- Theatrical Release Poster
- Directed by: Pete Walker
- Written by: David McGillivray
- Story by: Pete Walker
- Produced by: Pete Walker; Tony Tenser;
- Starring: Rupert Davies; Sheila Keith; Deborah Fairfax; Paul Greenwood; Kim Butcher;
- Cinematography: Peter Jessop
- Edited by: Robert C. Dearberg
- Music by: Stanley Myers
- Production company: Peter Walker (Heritage)
- Release date: 6 November 1974;
- Running time: 86 minutes
- Country: United Kingdom
- Language: English

= Frightmare (1974 film) =

1974 British film by Pete Walker

Frightmare (also known as Cover Up and Once Upon a Frightmare) is a 1974 British slasher film directed and produced by Pete Walker, written by David McGillivray and starring Rupert Davies and Sheila Keith. The story focuses around Dorothy and Edmund Yates, who have recently been released from a mental asylum, and is one of Pete Walker's most notable films.

==Plot==
Dorothy Yates lives with her husband Edmund in an isolated farmhouse in Surrey. They have just been released from a mental institution to which they were committed in 1957 after it was found out that Dorothy was a cannibal who killed and partially ate at least six people.

Jackie, Edmund's daughter by previous marriage, lives in London but secretly visits her dad and stepmum at night to bring her parcels containing animal brain, thereby implicitly feigning to commit murders for her so as to contain Dorothy's murderous urges. At the same time, Jackie tries to control her 15-year-old half-sister Debbie, Dorothy's actual daughter that she and Edmund had shortly before being committed to the asylum. Debbie has been recently thrown out of the orphanage. She now stays with Jackie and rides with her boyfriend Alec Marini, head of a violent biker gang. Debbie incites Alec to start a fight with a barman in one of London's hip nightclubs because he denied her liquor due to her being underage. When they get thrown out, the bike gang later ambush and assault the barman with a chain but leave when spotted. Debbie, however, decides to stay behind and hides the body in the boot of a car before the police arrive. When Jackie berates Debbie for coming home late, they have a severe argument in which Debbie in turn asks where Jackie goes at night.

Although Dorothy is apparently "cured", it seems as if she has had a severe relapse. Unbeknownst to Edmund at first, she secretly lures lonely young women to her home, promising tea and a tarot card reading, only with the sessions ending with a violent murder and "feast".

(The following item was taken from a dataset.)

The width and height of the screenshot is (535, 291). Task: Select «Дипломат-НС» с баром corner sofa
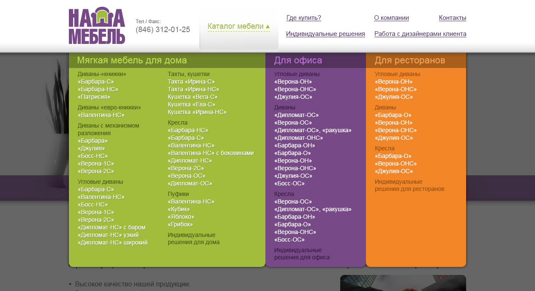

It is later revealed that Dorothy's cannibalism can be understood as an attempt to cope with a childhood trauma when she found out that she had eaten parts of her pet rabbit that her parents had cooked and served as dinner. Although her husband Edmund was convicted, it is later revealed that he only faked his dementia in order to remain with his wife. He is a truly devoted husband who loves his wife dearly and did not take part in the actual acts of murder in 1957 nor subsequently, but only helped to cover them up.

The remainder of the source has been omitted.